JuliaCon 2026

Bringing Scientific Machine Learning to Industrial Digital Twins with Dyad and Ansys TwinAI

Digital twins are evolving from simulation models into adaptive, continuously improving representations of real systems. This talk introduces Ansys TwinAI™, part of the Synopsys portfolio, and outlines how the integration of JuliaHub's Dyad brings Scientific Machine Learning (SciML), differentiable programming, and physics-informed artificial intelligence into digital twin workflows. We will highlight the value of hybrid digital twins and present representative engineering use cases.


Digital twins are increasingly expected to do more than replicate system behaviour—they must adapt to new data, improve over time, and remain trustworthy for engineering decision-making. Achieving this requires combining the predictive power of artificial intelligence with the robustness and explainability of physics-based models.

In this session, we will introduce Ansys, now part of Synopsys, and provide a brief overview of Ansys TwinAI™, artificial intelligence-powered digital twin software designed to support validation, operation, and deployment of digital twins in cloud environments. We will then discuss the recently announced collaboration between Synopsys and JuliaHub to integrate Dyad, JuliaHub's next-generation simulation platform, into TwinAI.

The core of the talk will focus on why bringing Julia and Dyad into the TwinAI ecosystem matters. Dyad combines component-based acausal modelling, automatic equation generation, Scientific Machine Learning (SciML), and differentiable programming, enabling the creation of hybrid digital twins that blend first-principles physics with data-driven learning. These capabilities create opportunities to improve model fidelity, accelerate model development, and continuously update digital twins as operational data becomes available.
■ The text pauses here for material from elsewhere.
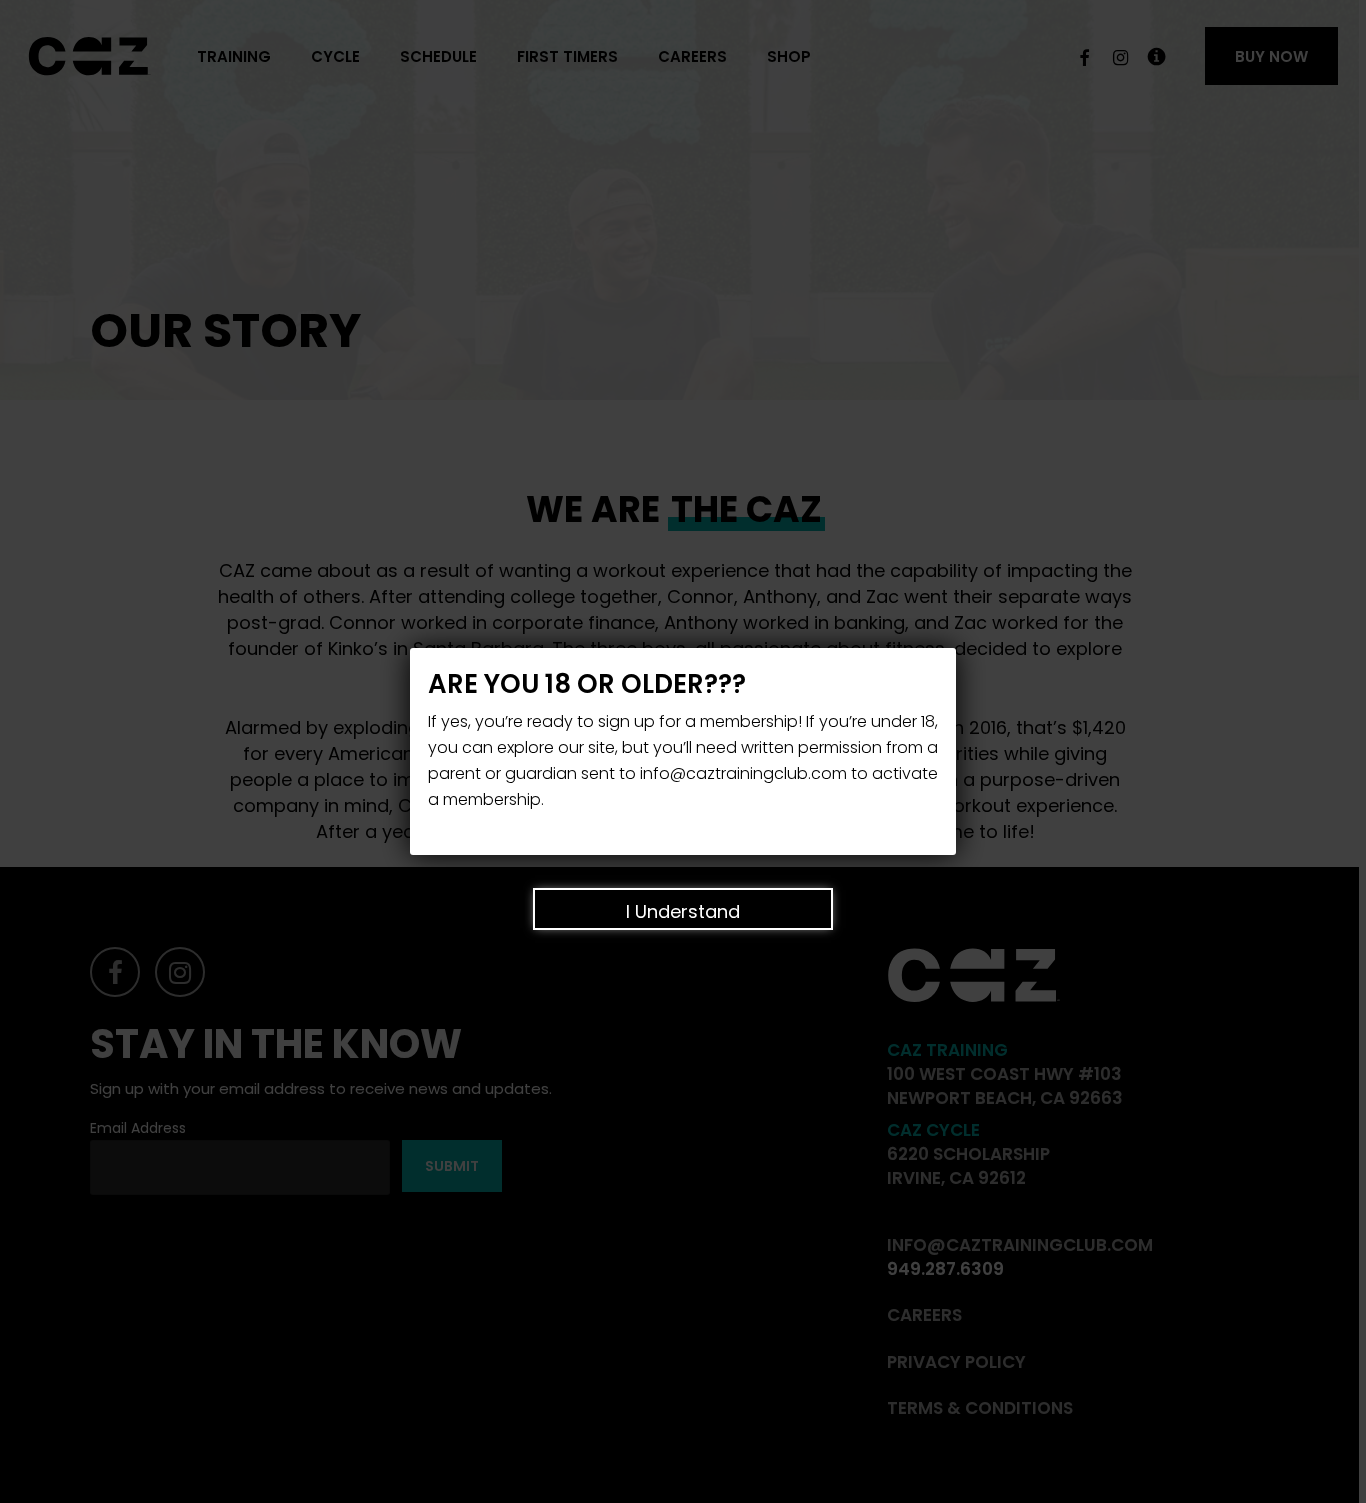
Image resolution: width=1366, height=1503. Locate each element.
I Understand (683, 911)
The session will provide a high-level overview of representative use cases, including:

Adaptive asset monitoring and predictive maintenance, where physics-based models are enhanced using operational data to improve forecasting accuracy and fault detection.
Engineering system optimisation and calibration, where differentiable models and SciML techniques enable efficient tuning of digital twins against measured data while preserving physical consistency.
Attendees will gain an understanding of the strategic vision behind the TwinAI–Dyad integration, the role that Julia and SciML can play in next-generation digital twins, and how engineers can benefit from hybrid approaches that bridge simulation and real-world operation.

This talk is intended for both Julia users interested in industrial deployment of SciML and engineers exploring the future of AI-powered digital twins.

Edward Carman

Edward Carman is a Lead Application Engineer at Ansys, part of Synopsys, specializing in engineering analysis and model-based approaches to product development, with a particular focus on packaging and deployment of physics-based simulation models into workflow automation, democratisation and digital twin applications.